As a part of our management training courses, Managers and Supervisors will learn how to:
- Minimize the chance of miscommunication by understanding what people are really saying, and why
- Deal with difficult people, manage tense situations, and resolve conflict
- Make use of proven active listening skills to improve your ability to gain helpful information
- Be able to facilitate, guide, and close discussions in one-on-one or group settings
- Improve understanding and communication by giving and receiving good feedback
- Use ideas submitted by a member of the team without causing other members to be defensive
- Develop a comprehensive team building strategy that improves productivity of the whole team
- Emphasize the value of working toward common goals without devaluing individual accomplishment
- Define and set up a method to track staff activities
- Be able to manage time and work assignments effectively
- Conduct team meetings that capture and hold the audiences attention
- Interview and hire the right person for the right job
- Save time and work more effectively through the use of a clear time management plan
- Understand and comply with proper hiring and managing requirements
- Communicate effectively with both superiors, peers and subordinates
- Become effective coaches for their work team
- Conduct accurate and difficult performance appraisals
Company culture is so pervasive and omni-present, it often goes unacknowledged. And yet it is one of the most powerful business forces impacting on employees trying to do their jobs and outsiders seeking to do business with the company. The casualty rate can be high.

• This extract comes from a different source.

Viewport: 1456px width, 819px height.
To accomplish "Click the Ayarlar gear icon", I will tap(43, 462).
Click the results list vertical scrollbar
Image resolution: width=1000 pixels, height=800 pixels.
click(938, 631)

For example, take the up and coming young manager who is trying to sell management training on changing the production process of a major product. The unwritten cultural norm that developed over time says each product would be inspected by the Quality Assurance manager or his designate rather than using a statistical process control (spot check) system which the young manager advocates. If the young manager is going to succeed here, he will need to know how to change the culture.
Cultural habits and norms are powerful reinforcements of the status quo. If you don't understand the culture, you can't change it.
When a consultant tries to do business with a company and is retained to undertake a project, she walks into a management training environment of which she knows nothing. Her acceptance and ability to be effective in the company depends on how well she assimilates the management training of the crowd and quickly identifies the informal thought leaders with whom she will need to bond.
Because the outsider is not of the company organization, her ability to change a management training element will depend largely on her creditability and trust of the CEO or President when she makes her report and recommendations.
A culture develops over time, is deeply rooted and varies by industry. Most often it is directly or indirectly driven by the CEO and his or her management training style.
Whether an employee or an outsider, a management training change may be the only solution to achieving a desired result. It may not be quick nor will it be easy, but it can be done.
Here are five approaches to consider:
- 1. Change performance measures and incentives and realign employee objective.
2. Set up a pilot project to test the new method; let employees experiment with the new method.
3. Bring in new people with new ideas.
4. Brainstorm different approaches to the quality inspection process 5. Benchmark best-in-process organizations
Firewalls, or in this case the company culture, generally serve the best interests of the company, however, there will be those occasions where management training is essential to the further development and success of the company. The key is knowing what management training and when.